Dibujo del mismo que escribe, o sea, yo |
Según dijo Ortega y Gasset en su libro “La deshumanización
del Arte”, “en todas las épocas ha habido
dos clases de arte, uno para las minorías y otro para la mayoría, para la masa,
este último se caracteriza por haber sido, antes y ser, ahora, realista.
Con los que no les
interesa el realismo, más aún, les repugna, cabe hacer dos cosas: o fusilarlos
o esforzarse en comprenderlos”.
Y esto es así desde que el arte es arte, desde que el hombre
es definido, o puede serlo desde la cultura que lo impregna y define. Esta
bipolaridad del arte se perpetúa hasta la actualidad y es la que da sentido, en
cierto modo, al progreso del hombre; pero del hombre en su faceta humanística,
en su vertiente propiamente humana.
Todo entorno del hombre es cambiante y al tiempo él mismo
cambia, pese a sí mismo, incluso. Esta lenta, pero continua mutación del ser
humano se ve frenada, principalmente por el propio hombre, por su propia
naturaleza y condición, ya que este ser, si por algo se caracteriza sin temor a
equívoco es por ser un animal de costumbres.

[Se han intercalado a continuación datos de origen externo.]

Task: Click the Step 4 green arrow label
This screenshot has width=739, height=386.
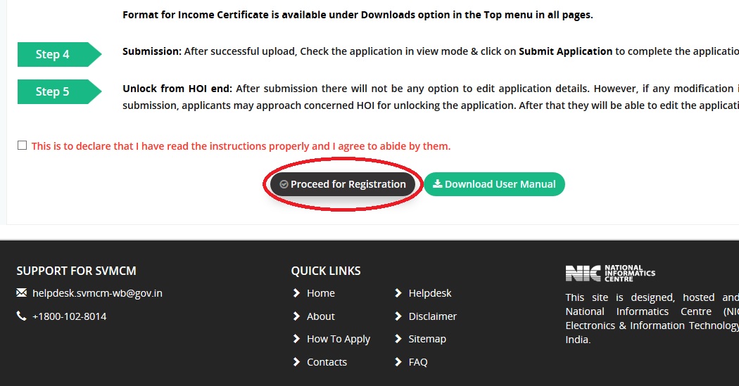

Es más, este adjetivo o condición
costumbrista del hombre, forma parte de su definición misma, por lo que todo
cambio, por mínimo que parezca, es frenado por el propio hombre, por la rutina,
por la comodidad, por la conciencia de ser como es; es decir, el hombre es
reticente a todo cambio que afecte a su equilibrio y estabilidad.
El orden, la justicia, la dignidad, son espejos en los que
encontramos nuestra serenidad, por el contrario, el desorden, la injusticia, el
abuso de poder, nos inclina hacia la indignación, la rabia, la inestabilidad,
alterando los factores emocionales. Pero esto solo sucede en una pequeña
minoría, mejor dicho, estos sentimientos solo son expresados por estos, ya que
la gran mayoría, aunque también indignados, buscan recuperar su equilibrio en
la resignación y en la aprehensión forzada de la realidad que desean inmutable.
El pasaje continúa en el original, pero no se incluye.